==== Recorded data ====
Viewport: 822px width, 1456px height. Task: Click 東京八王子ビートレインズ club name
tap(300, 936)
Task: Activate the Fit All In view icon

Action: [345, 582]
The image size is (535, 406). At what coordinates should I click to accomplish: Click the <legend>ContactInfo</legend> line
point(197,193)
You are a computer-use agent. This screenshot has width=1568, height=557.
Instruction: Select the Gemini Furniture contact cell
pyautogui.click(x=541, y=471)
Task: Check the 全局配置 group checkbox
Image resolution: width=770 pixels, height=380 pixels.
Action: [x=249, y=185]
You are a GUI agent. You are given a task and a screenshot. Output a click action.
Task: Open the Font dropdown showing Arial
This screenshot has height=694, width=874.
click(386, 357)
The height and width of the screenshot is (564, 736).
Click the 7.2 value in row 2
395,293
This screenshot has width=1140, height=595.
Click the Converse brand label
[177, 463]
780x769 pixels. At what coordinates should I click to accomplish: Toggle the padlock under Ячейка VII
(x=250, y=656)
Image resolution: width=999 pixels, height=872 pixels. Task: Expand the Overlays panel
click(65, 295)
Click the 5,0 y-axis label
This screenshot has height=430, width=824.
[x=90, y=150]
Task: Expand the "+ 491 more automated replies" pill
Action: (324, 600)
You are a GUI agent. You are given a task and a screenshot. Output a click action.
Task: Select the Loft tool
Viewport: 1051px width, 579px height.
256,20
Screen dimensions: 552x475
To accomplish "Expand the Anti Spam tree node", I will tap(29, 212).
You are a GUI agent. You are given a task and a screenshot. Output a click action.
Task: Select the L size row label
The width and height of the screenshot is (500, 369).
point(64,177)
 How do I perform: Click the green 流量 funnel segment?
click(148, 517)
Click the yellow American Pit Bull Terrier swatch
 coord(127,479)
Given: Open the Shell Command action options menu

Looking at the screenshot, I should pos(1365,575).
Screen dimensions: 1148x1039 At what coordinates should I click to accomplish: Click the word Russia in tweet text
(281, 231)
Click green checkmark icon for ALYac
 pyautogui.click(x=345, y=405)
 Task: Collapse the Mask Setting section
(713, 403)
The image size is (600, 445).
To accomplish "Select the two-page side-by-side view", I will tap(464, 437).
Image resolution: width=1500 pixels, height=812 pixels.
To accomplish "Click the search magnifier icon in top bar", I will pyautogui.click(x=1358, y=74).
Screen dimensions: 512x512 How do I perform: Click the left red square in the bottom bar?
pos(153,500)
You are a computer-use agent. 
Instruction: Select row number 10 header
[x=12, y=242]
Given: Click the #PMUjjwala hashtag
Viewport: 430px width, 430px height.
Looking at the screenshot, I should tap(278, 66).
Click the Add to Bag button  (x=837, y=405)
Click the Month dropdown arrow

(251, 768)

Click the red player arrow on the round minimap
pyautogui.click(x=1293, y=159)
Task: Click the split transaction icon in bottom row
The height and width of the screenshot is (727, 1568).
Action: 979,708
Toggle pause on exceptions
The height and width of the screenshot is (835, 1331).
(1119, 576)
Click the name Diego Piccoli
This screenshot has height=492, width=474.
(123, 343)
====
- **The task**
Look above for the line with "Click the Add", then copy it and each later line exactly, stopping at the last line of the records.

- **Response to this exercise**
Click the Add to Bag button  (x=837, y=405)
Click the Month dropdown arrow

(251, 768)

Click the red player arrow on the round minimap
pyautogui.click(x=1293, y=159)
Task: Click the split transaction icon in bottom row
The height and width of the screenshot is (727, 1568).
Action: 979,708
Toggle pause on exceptions
The height and width of the screenshot is (835, 1331).
(1119, 576)
Click the name Diego Piccoli
This screenshot has height=492, width=474.
(123, 343)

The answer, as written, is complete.